(Data in this exercise):
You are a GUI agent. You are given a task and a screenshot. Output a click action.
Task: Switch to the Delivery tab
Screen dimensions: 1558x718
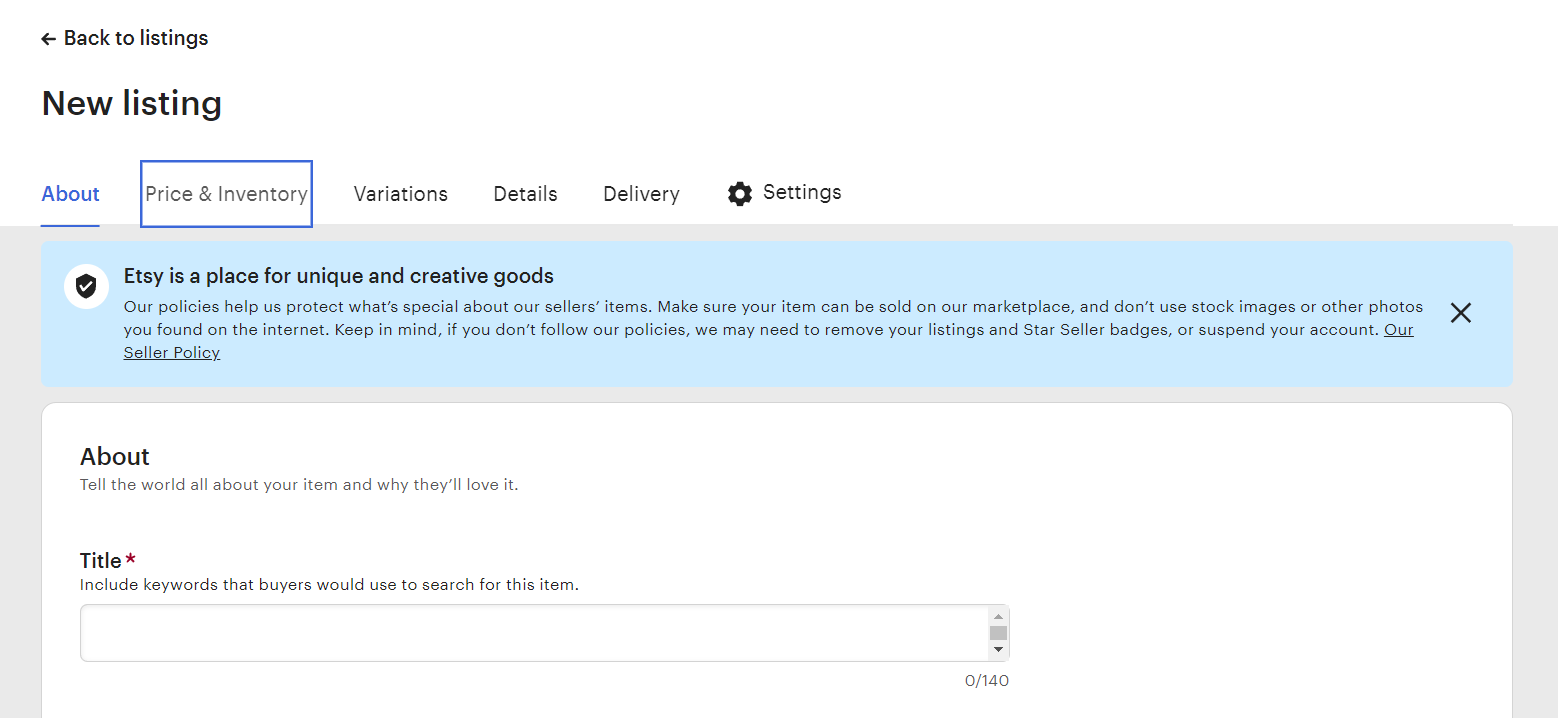pos(641,194)
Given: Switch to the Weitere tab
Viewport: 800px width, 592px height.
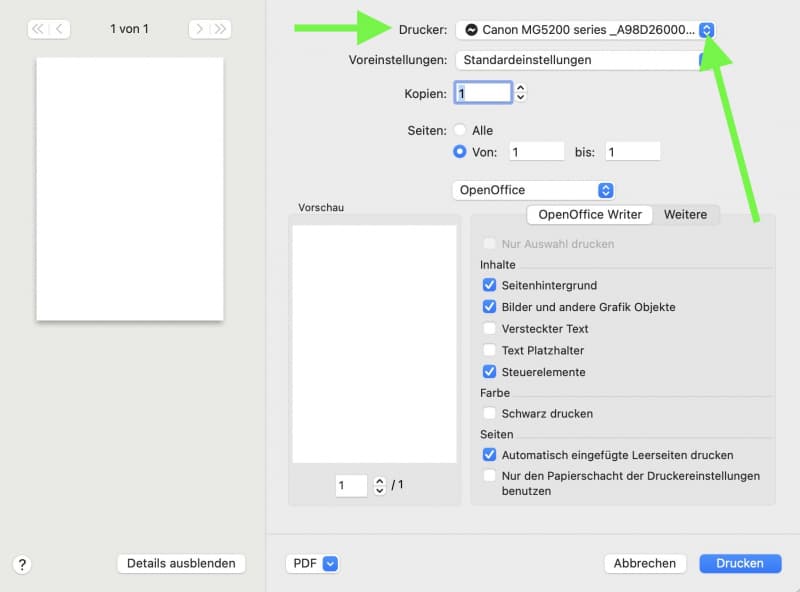Looking at the screenshot, I should click(x=685, y=214).
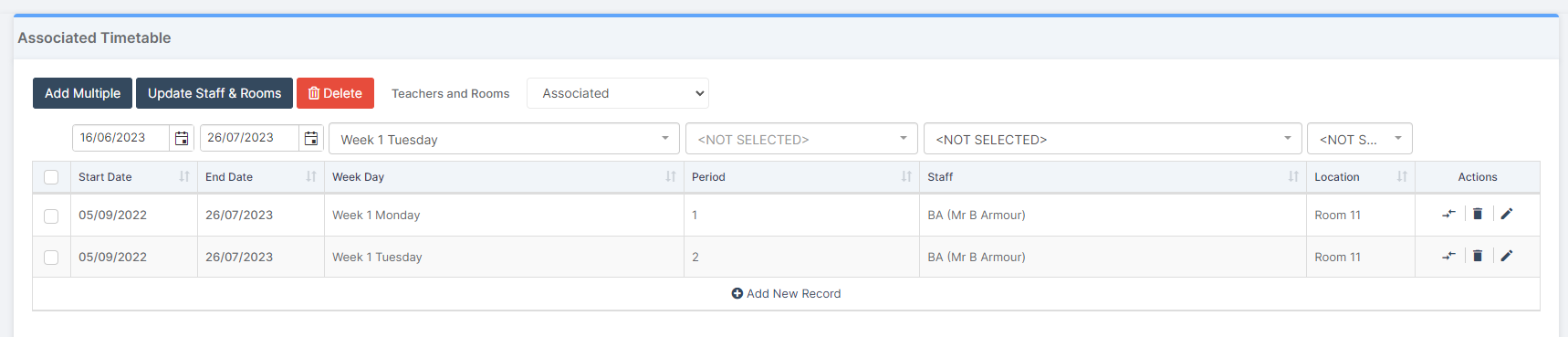This screenshot has width=1568, height=337.
Task: Toggle the select-all checkbox in table header
Action: (x=51, y=177)
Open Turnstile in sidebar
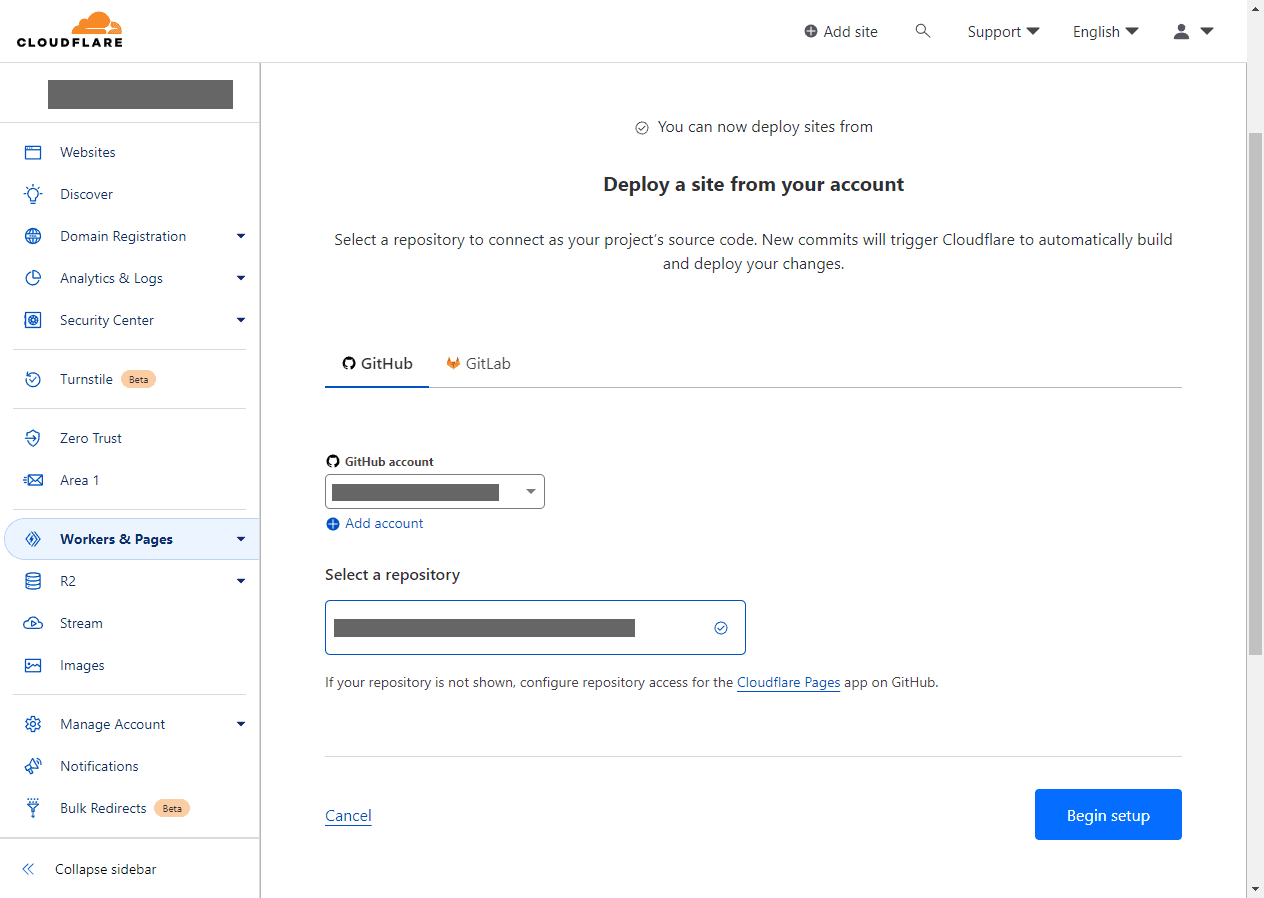 click(x=86, y=379)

(Exercise requirements):
Without the pictures, set down every entry exactly.

(Response to the task):
You are a GUI agent. You are given a task and a screenshot. Output a click action.
Task: Switch to the Delivery tab
Screen dimensions: 1558x718
pos(641,194)
Given: Switch to the Weitere tab
Viewport: 800px width, 592px height.
Looking at the screenshot, I should click(x=685, y=214).
This screenshot has width=1568, height=337.
Task: Toggle the select-all checkbox in table header
Action: (x=51, y=177)
Open Turnstile in sidebar
 click(x=86, y=379)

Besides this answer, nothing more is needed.